O filho, mudo e ativo, como a metáfora do Brasil moderno, distante e incomunicável, e ainda assim em busca de voz e expressão, que justamente planta uma árvore e a observa crescer todos os dias; e o jovem vizinho que aparece em desaviso durante as noites – sempre encarando Olívia e provocando a raiva do cineasta – como a própria manifestação do que ficou para trás, diretamente ligado a uma idealização de resistência, superação e ação, que nas cenas do filme se apresentam como ameaça ao ego.
As cenas do imaginário do cineasta saltam à tela em filmagens alaranjadas, contrastando vontade e realidade do personagem que parece fugir de si mesmo através de artimanhas artísticas.
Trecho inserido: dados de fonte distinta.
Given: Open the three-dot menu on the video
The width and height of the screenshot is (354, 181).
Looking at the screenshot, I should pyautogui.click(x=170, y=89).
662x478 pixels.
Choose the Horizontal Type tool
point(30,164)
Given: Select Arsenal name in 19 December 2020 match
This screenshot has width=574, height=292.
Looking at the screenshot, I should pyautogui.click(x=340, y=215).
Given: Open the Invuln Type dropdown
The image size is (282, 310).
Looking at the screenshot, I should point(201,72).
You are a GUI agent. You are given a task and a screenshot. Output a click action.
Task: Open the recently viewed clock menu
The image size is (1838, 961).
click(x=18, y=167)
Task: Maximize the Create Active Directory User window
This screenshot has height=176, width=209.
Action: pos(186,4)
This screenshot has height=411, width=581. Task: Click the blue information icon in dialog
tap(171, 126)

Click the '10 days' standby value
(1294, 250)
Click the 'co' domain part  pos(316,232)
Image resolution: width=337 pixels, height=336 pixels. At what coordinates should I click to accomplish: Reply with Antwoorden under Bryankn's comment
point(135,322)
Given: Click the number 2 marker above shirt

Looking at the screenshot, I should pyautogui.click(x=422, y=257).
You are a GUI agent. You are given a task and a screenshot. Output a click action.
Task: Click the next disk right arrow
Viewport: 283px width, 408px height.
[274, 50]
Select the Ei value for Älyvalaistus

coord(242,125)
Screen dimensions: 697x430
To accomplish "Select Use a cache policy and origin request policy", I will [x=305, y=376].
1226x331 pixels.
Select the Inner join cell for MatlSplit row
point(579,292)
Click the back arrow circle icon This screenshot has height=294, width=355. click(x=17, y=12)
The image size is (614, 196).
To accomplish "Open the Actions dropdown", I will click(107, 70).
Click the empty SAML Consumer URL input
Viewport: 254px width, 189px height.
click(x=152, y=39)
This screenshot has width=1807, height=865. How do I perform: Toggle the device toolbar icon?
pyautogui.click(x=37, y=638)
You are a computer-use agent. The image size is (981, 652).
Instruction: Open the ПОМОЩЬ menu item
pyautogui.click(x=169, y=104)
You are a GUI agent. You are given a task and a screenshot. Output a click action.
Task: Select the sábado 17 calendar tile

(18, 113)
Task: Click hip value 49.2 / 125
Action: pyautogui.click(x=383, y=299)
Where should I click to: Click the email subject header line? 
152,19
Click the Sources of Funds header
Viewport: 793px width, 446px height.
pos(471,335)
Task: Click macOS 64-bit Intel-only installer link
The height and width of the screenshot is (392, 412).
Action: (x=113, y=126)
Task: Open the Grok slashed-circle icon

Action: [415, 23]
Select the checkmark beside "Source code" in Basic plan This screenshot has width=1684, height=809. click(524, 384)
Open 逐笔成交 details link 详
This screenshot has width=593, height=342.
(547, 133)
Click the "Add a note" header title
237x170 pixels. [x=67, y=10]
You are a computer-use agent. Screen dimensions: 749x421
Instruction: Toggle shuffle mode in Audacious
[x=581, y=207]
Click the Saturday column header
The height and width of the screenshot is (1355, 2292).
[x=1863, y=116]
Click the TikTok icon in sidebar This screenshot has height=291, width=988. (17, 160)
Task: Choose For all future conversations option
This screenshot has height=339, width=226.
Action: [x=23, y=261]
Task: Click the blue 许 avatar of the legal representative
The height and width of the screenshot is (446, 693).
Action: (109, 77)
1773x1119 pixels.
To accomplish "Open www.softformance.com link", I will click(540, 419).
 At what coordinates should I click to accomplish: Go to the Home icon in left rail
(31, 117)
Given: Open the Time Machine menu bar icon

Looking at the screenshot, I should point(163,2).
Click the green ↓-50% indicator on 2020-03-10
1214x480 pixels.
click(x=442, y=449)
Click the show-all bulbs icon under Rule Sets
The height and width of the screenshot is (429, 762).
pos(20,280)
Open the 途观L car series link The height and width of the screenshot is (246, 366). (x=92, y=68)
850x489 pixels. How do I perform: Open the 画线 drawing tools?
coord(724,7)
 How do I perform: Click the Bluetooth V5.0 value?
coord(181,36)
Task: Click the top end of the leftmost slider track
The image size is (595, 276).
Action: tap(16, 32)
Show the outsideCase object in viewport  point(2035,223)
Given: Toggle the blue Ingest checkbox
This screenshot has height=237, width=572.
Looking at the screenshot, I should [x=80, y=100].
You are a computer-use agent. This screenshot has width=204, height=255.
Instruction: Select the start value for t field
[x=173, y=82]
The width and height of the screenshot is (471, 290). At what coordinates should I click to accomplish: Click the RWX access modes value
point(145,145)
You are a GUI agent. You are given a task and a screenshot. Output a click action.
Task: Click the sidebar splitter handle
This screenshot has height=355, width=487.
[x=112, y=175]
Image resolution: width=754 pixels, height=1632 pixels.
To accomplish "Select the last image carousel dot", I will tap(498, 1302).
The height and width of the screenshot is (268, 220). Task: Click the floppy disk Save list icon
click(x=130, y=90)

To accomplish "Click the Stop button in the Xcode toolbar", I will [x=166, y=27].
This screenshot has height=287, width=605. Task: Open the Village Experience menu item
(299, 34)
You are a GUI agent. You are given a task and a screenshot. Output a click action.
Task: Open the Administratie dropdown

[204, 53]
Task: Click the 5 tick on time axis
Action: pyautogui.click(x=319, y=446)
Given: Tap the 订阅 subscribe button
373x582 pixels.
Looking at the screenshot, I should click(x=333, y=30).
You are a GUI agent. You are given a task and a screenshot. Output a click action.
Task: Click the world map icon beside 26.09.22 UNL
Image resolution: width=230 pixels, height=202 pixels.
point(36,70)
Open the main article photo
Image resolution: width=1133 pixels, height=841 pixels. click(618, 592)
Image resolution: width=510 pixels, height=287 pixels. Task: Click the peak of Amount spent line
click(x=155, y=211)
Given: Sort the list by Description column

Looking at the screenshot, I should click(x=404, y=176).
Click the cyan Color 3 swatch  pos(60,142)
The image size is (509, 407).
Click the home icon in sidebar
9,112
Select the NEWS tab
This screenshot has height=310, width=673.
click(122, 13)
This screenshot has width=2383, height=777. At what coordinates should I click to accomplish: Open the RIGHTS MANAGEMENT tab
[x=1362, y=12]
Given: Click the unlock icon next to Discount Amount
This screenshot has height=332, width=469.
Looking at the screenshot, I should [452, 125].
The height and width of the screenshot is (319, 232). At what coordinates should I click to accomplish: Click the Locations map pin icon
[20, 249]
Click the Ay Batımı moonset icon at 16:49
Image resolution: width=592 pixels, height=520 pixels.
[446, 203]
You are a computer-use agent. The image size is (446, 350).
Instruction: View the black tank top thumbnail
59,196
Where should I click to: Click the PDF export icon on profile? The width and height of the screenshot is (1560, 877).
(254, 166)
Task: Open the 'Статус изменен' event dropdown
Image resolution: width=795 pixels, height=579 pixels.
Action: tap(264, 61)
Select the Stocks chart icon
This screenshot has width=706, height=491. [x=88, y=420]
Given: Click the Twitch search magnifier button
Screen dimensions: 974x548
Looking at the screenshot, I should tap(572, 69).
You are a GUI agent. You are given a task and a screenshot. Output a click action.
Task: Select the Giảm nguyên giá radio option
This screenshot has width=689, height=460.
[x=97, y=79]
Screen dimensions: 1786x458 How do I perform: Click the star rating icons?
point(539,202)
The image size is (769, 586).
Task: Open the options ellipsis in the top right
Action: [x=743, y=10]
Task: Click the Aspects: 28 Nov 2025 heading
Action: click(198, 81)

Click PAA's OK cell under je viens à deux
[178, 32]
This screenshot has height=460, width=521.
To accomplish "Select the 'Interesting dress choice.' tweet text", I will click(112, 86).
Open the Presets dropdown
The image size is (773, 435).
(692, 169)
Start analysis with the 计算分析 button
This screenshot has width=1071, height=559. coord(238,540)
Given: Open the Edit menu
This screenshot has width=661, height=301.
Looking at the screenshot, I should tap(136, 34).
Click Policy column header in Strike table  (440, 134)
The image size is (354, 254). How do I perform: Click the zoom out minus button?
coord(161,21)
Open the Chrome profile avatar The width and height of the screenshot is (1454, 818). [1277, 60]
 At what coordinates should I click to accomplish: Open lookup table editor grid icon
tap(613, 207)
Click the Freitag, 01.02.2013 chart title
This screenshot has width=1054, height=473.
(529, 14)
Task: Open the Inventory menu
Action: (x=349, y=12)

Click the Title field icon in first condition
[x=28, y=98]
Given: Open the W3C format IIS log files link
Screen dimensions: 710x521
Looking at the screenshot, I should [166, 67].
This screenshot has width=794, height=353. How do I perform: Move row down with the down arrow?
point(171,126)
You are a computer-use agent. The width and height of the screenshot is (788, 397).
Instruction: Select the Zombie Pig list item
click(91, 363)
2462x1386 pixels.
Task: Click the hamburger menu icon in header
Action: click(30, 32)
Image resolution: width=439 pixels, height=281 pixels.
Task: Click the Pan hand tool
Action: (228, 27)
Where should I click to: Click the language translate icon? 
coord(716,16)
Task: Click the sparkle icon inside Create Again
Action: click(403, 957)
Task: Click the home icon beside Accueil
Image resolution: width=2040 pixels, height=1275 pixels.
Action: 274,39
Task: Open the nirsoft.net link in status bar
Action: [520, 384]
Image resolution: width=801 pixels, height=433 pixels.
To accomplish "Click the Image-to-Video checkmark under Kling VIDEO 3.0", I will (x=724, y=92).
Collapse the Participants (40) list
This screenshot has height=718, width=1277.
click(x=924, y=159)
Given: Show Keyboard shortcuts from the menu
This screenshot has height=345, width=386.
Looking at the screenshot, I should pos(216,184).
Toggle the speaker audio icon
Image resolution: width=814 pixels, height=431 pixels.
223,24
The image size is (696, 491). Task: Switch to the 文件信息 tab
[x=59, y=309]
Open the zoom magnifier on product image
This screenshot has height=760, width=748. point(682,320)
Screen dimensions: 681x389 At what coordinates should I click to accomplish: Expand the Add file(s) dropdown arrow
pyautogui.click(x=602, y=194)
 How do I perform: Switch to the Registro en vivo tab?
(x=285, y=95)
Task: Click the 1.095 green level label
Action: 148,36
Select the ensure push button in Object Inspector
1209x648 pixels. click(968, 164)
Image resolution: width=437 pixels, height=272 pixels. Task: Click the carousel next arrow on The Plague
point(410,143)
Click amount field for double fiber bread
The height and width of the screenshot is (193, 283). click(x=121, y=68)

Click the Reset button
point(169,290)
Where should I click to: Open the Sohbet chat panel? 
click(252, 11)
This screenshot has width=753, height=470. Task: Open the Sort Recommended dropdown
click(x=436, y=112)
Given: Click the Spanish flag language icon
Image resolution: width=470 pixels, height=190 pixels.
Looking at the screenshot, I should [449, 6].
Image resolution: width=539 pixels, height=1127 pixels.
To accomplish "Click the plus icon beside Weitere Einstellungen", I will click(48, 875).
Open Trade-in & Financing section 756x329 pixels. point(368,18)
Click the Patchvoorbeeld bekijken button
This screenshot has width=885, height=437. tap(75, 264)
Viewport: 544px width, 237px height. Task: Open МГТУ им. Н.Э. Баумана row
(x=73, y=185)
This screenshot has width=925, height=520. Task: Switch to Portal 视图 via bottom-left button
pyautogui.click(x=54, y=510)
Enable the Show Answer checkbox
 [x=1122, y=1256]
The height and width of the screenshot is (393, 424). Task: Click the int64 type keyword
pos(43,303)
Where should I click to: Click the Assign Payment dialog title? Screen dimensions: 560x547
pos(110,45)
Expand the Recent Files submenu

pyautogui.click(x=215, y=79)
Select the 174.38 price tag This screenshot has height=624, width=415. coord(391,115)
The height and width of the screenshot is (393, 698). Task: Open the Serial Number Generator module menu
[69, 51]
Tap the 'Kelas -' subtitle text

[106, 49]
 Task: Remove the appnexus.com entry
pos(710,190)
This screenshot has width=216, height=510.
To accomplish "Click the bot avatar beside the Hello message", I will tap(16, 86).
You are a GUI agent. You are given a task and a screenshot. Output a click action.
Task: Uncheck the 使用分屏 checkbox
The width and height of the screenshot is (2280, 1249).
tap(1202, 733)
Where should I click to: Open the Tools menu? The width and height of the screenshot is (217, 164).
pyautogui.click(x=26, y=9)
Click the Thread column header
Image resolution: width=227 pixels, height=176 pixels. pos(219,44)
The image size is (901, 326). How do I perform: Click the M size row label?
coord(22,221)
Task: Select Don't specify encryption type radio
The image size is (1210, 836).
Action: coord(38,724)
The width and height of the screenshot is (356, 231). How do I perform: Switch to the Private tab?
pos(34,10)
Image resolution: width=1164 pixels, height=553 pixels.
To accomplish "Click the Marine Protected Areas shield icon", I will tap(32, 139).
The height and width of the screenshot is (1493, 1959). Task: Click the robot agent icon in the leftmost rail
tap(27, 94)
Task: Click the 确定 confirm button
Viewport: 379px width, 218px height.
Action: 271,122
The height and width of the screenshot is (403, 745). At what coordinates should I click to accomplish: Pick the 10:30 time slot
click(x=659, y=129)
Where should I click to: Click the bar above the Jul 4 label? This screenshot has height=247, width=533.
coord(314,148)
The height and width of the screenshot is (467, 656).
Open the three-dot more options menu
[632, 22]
Essas rupturas ficam bastante evidentes quando o artista utiliza, por exemplo, passagens de “A Hora do Lobo” (Ingmar Bergman) para enfatizar a crise que come a personagem do cineasta, que após declarar “Aqui jaz um jovem intelectual brasileiro, causa mortis: inanição.”, e escutar sua mulher proferir a inutilidade de sua produção, se implica na destruição do passado, literalmente queimando registros e diários, lendo cada trecho do que irá se apagar. Dentro dos escombros de livros queimados, inúmeras vezes o mapa do Brasil aparece em destaque, assim como notícias sobre a situação do país, algumas imagens de Hiroshima e outras clássicas da cultura norte-americana – como o pôster do Batman que queima inteiro diante de nossos olhos.
O amor de Mário de Andrade, que é o amor pela arte, pela identidade nacional e pela modernidade brasileira, é captado como jogo poético por José Rubens dentro da metáfora do relacionamento amoroso. A mulher, como representação da arte, vestida de branco e amarelo, é trancada dentro do quarto e sentenciada a morrer de fome, clamando por isso nas imagens que se tornam alaranjadas na imaginação, enquanto o cineasta rasga o passado e escutamos sua voz, parando de quando em quando para olhar para nós, espectadores.
O medo que acompanha essa transformação é o medo de perder a essência cultural e o medo das incertezas que vêm com as mudanças, muito bem representado pela imagem do filho, que finalmente fala, batendo à porta da mãe, e que depois se vai, montando num cavalo ao som de tambores e música afro, finalmente se transformando nas ilustrações que seguiram compondo a filmografia do artista.